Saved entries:
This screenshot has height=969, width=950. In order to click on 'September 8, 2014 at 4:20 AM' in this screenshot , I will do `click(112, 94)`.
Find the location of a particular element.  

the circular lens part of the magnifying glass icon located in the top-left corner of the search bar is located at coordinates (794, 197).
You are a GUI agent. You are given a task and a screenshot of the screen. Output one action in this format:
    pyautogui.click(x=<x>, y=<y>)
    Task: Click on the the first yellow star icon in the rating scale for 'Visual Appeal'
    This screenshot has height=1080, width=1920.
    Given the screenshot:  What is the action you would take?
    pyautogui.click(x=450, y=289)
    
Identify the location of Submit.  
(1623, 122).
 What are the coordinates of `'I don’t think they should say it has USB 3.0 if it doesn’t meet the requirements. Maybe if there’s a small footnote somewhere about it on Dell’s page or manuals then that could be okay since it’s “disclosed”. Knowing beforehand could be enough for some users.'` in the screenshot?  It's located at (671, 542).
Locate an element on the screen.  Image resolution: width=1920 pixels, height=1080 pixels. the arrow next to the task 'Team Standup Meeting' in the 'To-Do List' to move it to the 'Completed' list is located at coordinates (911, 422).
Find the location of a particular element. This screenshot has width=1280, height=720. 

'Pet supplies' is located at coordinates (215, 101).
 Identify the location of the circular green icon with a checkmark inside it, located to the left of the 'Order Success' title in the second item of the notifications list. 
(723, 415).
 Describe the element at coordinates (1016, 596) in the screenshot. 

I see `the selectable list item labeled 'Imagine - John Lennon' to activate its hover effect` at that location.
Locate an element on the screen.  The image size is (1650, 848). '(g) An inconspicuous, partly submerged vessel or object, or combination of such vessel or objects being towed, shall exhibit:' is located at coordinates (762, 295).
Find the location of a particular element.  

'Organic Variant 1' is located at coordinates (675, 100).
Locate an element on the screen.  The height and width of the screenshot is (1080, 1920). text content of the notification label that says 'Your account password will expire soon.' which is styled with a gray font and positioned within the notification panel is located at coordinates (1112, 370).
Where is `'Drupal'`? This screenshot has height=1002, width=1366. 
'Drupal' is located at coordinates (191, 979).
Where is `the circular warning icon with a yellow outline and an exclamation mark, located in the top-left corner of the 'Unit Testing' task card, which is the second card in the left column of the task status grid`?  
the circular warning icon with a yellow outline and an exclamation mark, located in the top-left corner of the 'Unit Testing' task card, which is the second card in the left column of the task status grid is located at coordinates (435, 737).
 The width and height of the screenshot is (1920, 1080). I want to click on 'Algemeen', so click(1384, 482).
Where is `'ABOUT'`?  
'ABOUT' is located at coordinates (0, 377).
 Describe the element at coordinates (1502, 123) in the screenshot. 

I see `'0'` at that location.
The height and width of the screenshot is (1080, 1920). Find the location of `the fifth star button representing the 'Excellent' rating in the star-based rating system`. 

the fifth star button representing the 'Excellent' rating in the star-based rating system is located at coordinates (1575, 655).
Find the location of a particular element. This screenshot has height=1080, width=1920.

# Directions for this task
Rewrite the data from the start through the line containing "(1623, 122).", swapping "Visual Appeal" for "Design Quality" and leaving everything else as it is.

# Result for this exercise
This screenshot has height=969, width=950. In order to click on 'September 8, 2014 at 4:20 AM' in this screenshot , I will do `click(112, 94)`.
Find the location of a particular element.  

the circular lens part of the magnifying glass icon located in the top-left corner of the search bar is located at coordinates (794, 197).
You are a GUI agent. You are given a task and a screenshot of the screen. Output one action in this format:
    pyautogui.click(x=<x>, y=<y>)
    Task: Click on the the first yellow star icon in the rating scale for 'Design Quality'
    This screenshot has height=1080, width=1920.
    Given the screenshot:  What is the action you would take?
    pyautogui.click(x=450, y=289)
    
Identify the location of Submit.  
(1623, 122).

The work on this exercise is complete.